What Is AWS DMS And Why You Shouldn’t Use It As An ELT

What Is AWS DMS And Why You Shouldn’t Use It As An ELT

November 8, 2024 data engineering 0

Recently, I’ve encountered a few projects that used AWS DMS, which is almost like an ELT solution. Whether it was moving data from a local database instance to S3 or some other data storage layer. It was interesting to see AWS DMS used in this manner.

But it’s not what DMS was built for.

As the name suggests, it was built as a database migration service. Which is very different from what you might need an ELT solution for. ELT and ETL solutions allow the end user to do more than just move data from point A to point b; you can actually run transforms and other processes.

So, in this article, I want to cover two topics.

First, what is AWS DMS, and are some more appropriate alternatives for ELTs?

What is AWS DMS?

AWS Database Migration Service (DMS) is a solution that makes it easier for end-users to migrate data from a source database into AWS. Whether you’re transitioning from an on-premises database to Amazon Web Services (AWS) or migrating between different databases in the AWS ecosystem, DMS simplifies this process.

Key Features of AWS DMS

  1. Minimal Downtime: DMS is designed to keep your source database fully operational during the migration. This reduces the risks associated with downtime, ensuring your business can continue to operate while the data moves in the background.
  2. Wide Database Support: It supports various database engines, including MySQL, PostgreSQL, MariaDB, Oracle, SQL Server, and Amazon RDS databases, among others. It can also migrate data between on-premises databases and Amazon Redshift, a data warehouse.
  3. Homogeneous and Heterogeneous Migrations: DMS supports both homogeneous (e.g., MySQL to MySQL) and heterogeneous (e.g., Oracle to PostgreSQL) database migrations. This makes it flexible for various use cases, whether sticking to the same database or switching to a new one.
  4. Ongoing Replication: With DMS, you can set up continuing replication between your source and target databases, allowing you to keep data continuously synchronized.
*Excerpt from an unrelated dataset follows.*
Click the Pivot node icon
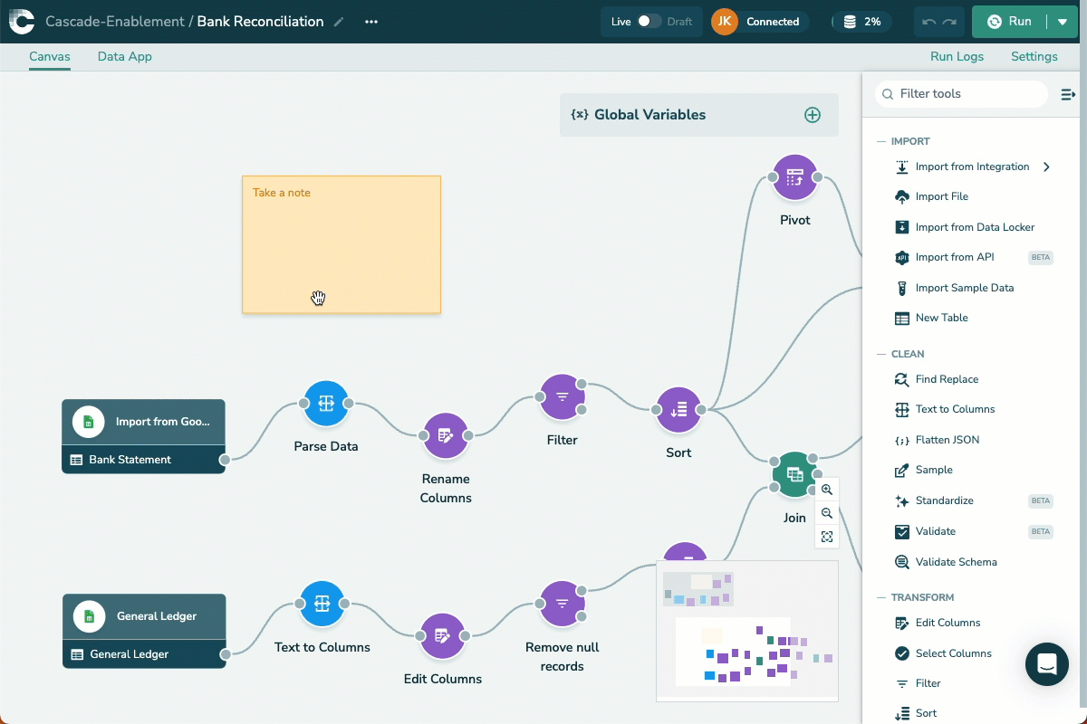 794,177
This is helpful for hybrid environments or staging before the final cutover. This is also why some people use it to ingest data into a data warehouse or reporting system.
  5. Data Transformation and Validation: It offers the ability to transform data during migration to ensure compatibility between source and target databases. Additionally, it validates data during the transfer to ensure that no records are lost or corrupted. But this is minimal.

Why Should You Consider AWS DMS?

Migrating databases is often seen as a complex and risky process. Very few people I know use a script to migrate data. Unless they need some fine-tuned control. Instead, in the past, they’ve likely used solutions like RedGate that make it easy to migrate not only data but often code as well.

In a similar way, AWS DMS reduces these challenges by offering a highly managed, reliable solution. The service helps you streamline the process, providing robust monitoring and control over migrations.

Is AWS DMS A Good ELT Tool?

The short answer is no. 

Don’t get me wrong, AWS DMS can move data from point A to point B, but it is generally limited.

It’s limited to databases.

It’s also limited in how you can configure it to ingest data.

That’s why you should likely consider some form of either ELT or custom solution. There are plenty of options; it’ll just depend on what use case you’d like.

Extracting Data From Databases For Analytics

There are several vital reasons why AWS DMS is not a good fit for traditional data engineering workflows.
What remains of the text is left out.